» **WHAT YOU ARE ASKED TO DO**
Your answer should repeat exactly the lines from the one holding "You are a GUI" through the end of the data, and it should contain no pictures.

» **Dataset entries**
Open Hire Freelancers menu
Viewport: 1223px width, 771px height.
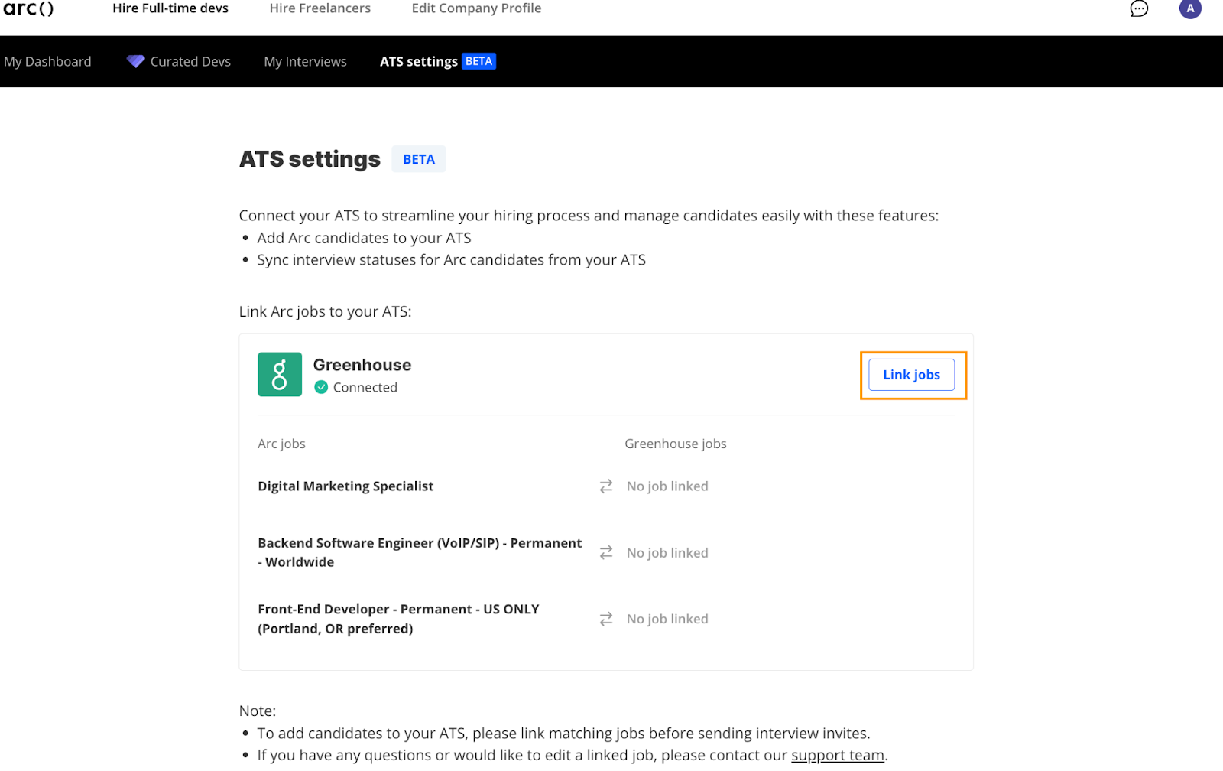320,8
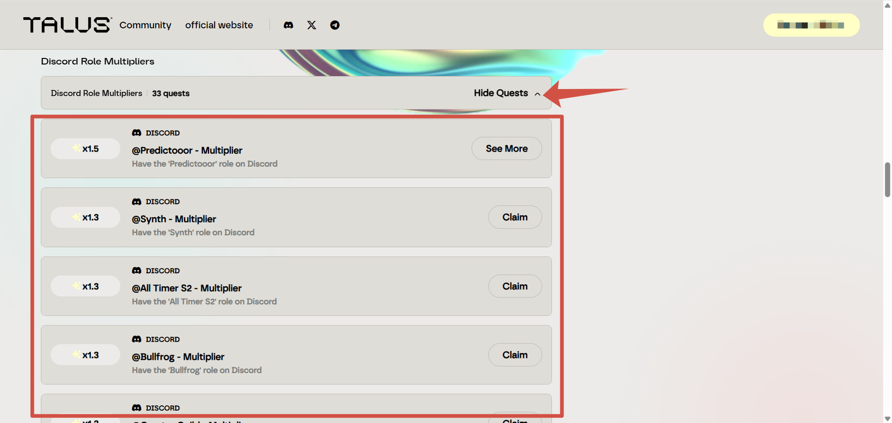This screenshot has width=892, height=423.
Task: Click Discord icon on the Synth quest card
Action: pos(137,201)
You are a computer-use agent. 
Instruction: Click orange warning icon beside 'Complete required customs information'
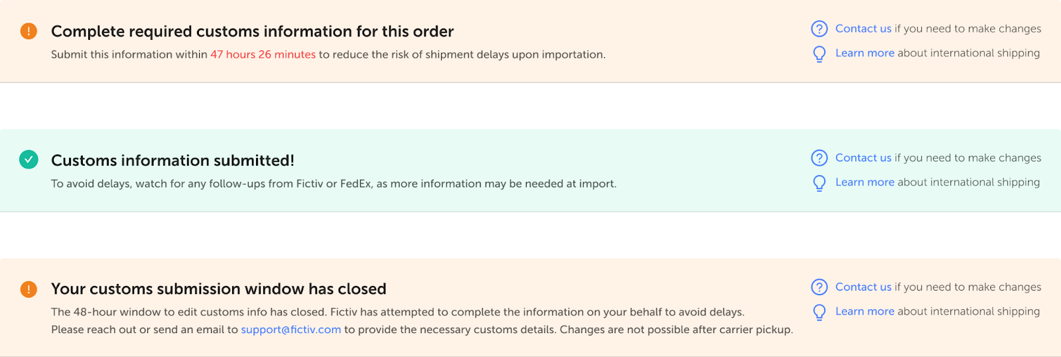tap(29, 31)
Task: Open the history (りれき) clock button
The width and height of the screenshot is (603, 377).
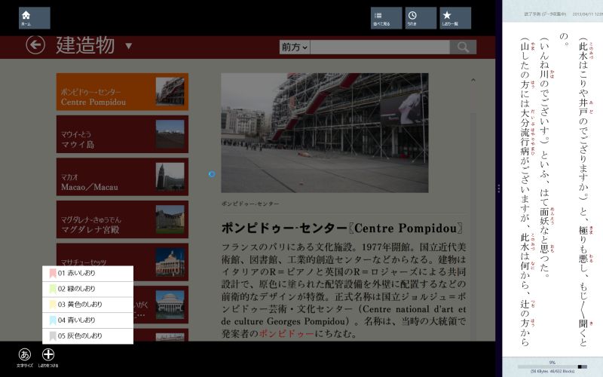Action: 421,18
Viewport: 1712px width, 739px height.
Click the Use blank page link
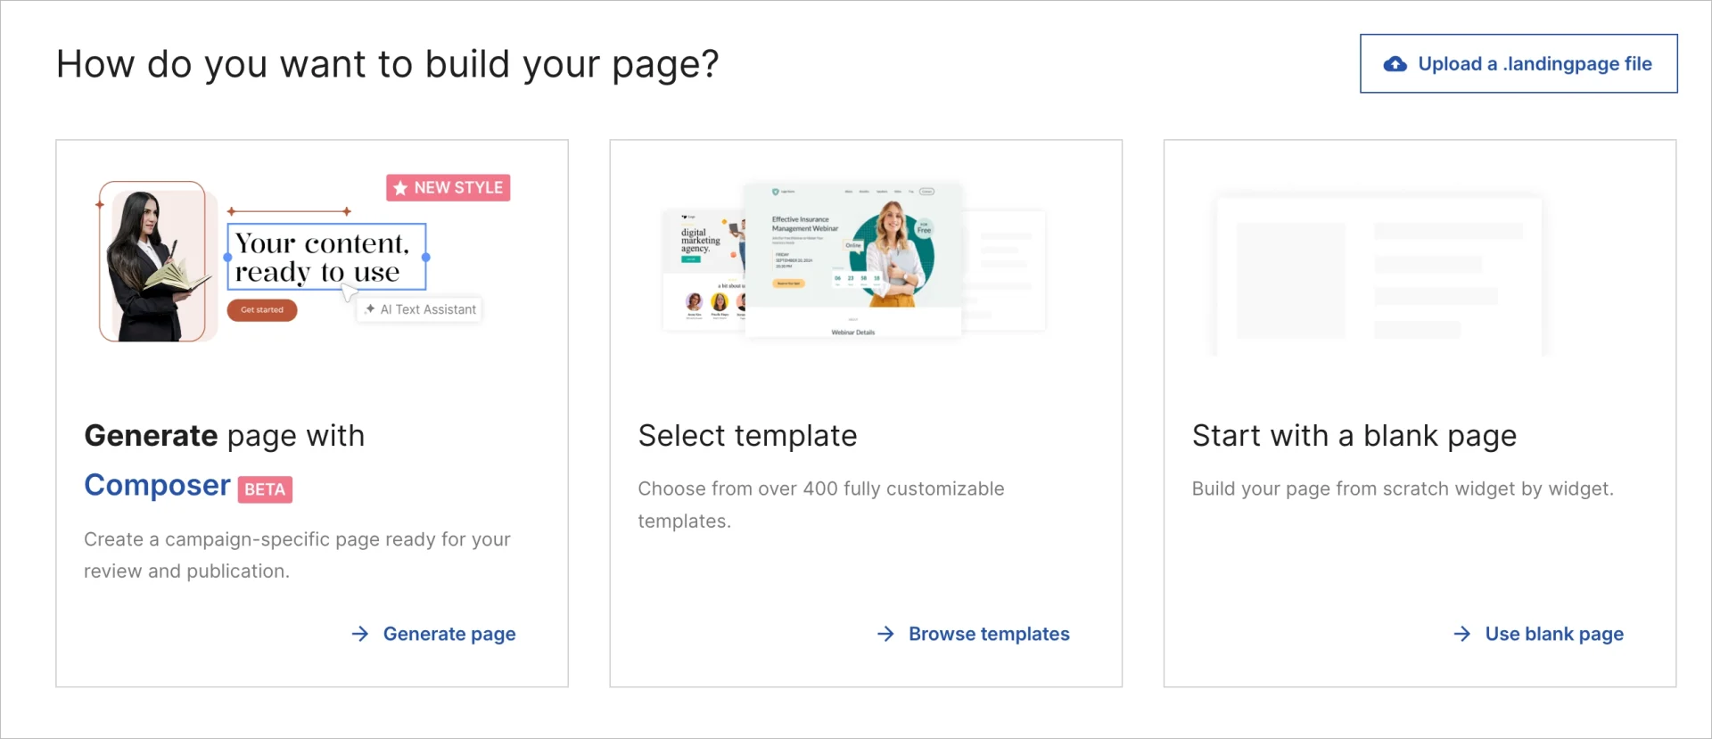coord(1554,634)
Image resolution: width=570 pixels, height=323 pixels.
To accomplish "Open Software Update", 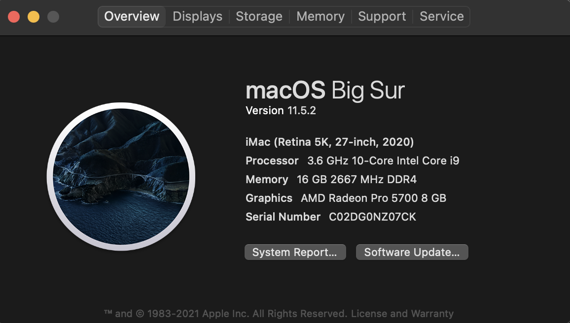I will tap(412, 252).
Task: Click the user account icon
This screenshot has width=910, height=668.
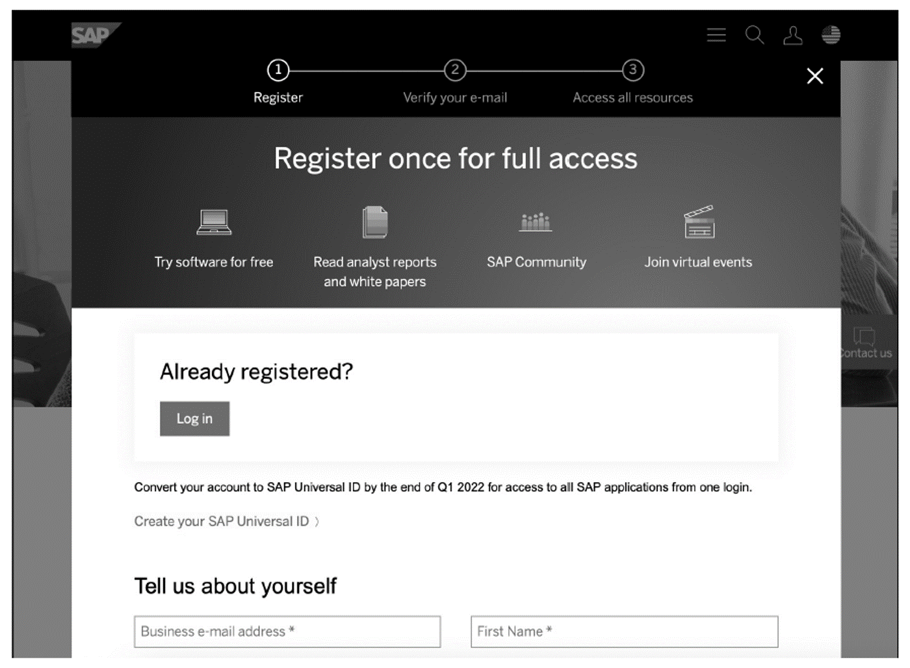Action: tap(794, 35)
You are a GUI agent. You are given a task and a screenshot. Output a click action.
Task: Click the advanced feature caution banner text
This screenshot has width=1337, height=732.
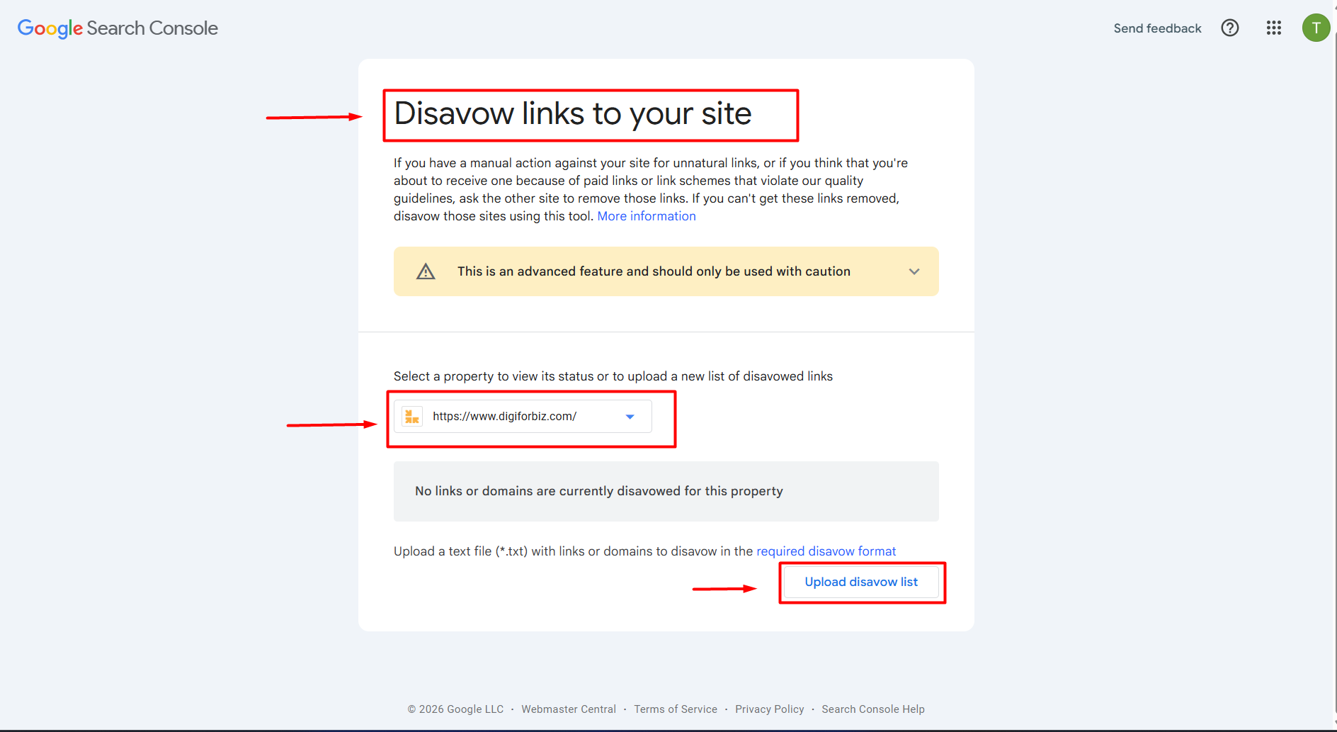click(x=653, y=271)

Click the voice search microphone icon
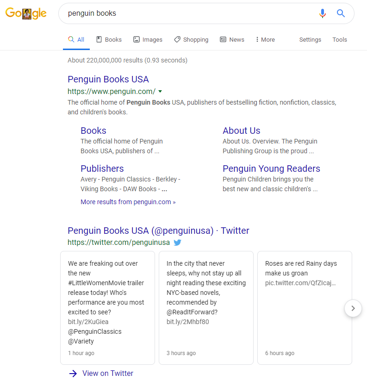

» **ANSWER SPACE**
You are a GUI agent. You are given a task and a screenshot. Output a click action.
Task: Click the advanced feature caution banner text
This screenshot has width=1337, height=732.
click(x=653, y=271)

Click the voice search microphone icon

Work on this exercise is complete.